**What to do**
(a) Translate this sentence from the chapter on interaction quality into French: "The second advantage is that the tools focus on key elements of the product."
(b) From the chapter on interaction quality, extract the passage starting at "Chapter 6: Improving" up to and including "to 7-year-old children?".

**Selected excerpt**
-.-.-
Chapter 6: Improving the quality of interaction
The chapter is a reflection on the research question in the form of a practical method of improving the quality of computer interface interaction for young children. The results of the investigation into
What are the design features required to improve the quality of computer interface interaction for 5 to 7-year-old children?
were formulated as a selection of intellectual tools tentatively called the total impact assessment toolbox.The total impact assessment toolbox was a practical, day to day method, not a theoretical model, for discussing, planning, and developing a new multimedia product with a coherence that offers a greater depth of engagement. The toolbox metaphor incorporated the briefing tool, the educational task tool, the visual task tool, the manipulation task tool, the classroom context tool, and the teachers’ control panel tool. The tools in the toolbox embody the new holistic paradigm. After describing the toolbox, the underlying concepts and principles were briefly summarised confirming the contributions to the toolbox from the literature review (Section 3.2: IT in primary education and Section 3.3: Interface design) and the main study (Section 5.6: The analysis of the evidence).
6.2 The total impact assessment toolbox
The wide ranging sources in the literature research in chapter 3 and the results from the Research Tool converge around one central principle: the need for practitioners to be alert to the interrelationship of physical and physiological factors between children and computers in classroom environments that can be used to enhance the quality of engagement. The total impact assessment toolbox is a practical guide for producers and developers for everyday use in the busy workplace. It is not just meant to be a simplified summary of the research. The terminology is also intended to be child-like. The effect is to give the whole design process as far as possible a child-centred approach with the specific purpose of maintaining the focus on the client.
The first advantage of the tools in the toolbox is chiefly in their child-centred approach but also their brevity, pages of systems-style analyses are avoided. The second advantage is that the tools focus on key elements of the product.
-.-.-
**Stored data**
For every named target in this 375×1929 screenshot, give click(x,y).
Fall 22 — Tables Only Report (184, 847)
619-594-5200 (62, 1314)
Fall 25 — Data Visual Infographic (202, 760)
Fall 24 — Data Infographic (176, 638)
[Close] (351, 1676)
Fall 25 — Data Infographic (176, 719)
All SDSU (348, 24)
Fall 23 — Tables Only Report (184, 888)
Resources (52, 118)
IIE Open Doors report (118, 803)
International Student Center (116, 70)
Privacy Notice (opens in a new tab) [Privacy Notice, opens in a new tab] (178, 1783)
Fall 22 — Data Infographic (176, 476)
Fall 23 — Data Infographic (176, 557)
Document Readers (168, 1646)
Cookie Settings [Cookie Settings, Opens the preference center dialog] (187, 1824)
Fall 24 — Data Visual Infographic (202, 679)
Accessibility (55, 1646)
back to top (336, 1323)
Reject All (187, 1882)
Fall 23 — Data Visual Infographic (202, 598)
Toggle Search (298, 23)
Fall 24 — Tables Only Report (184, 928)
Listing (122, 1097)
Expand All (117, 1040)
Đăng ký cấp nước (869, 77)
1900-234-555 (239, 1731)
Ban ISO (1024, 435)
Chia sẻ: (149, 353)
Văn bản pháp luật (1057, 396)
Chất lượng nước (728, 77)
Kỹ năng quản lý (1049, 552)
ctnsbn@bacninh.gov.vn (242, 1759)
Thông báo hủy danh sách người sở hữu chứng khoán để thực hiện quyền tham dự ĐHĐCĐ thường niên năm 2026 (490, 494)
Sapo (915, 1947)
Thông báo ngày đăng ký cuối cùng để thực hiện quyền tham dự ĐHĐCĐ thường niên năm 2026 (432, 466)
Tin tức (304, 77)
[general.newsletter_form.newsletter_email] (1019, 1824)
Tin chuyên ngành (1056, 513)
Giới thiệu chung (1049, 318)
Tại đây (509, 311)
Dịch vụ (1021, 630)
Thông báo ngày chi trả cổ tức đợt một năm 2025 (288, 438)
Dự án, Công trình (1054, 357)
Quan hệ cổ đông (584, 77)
-.-.-
**Answers to the problems**
(a) Le second avantage est que les outils se concentrent sur les éléments clés du produit.

(b)
Chapter 6: Improving the quality of interaction
The chapter is a reflection on the research question in the form of a practical method of improving the quality of computer interface interaction for young children. The results of the investigation into
What are the design features required to improve the quality of computer interface interaction for 5 to 7-year-old children?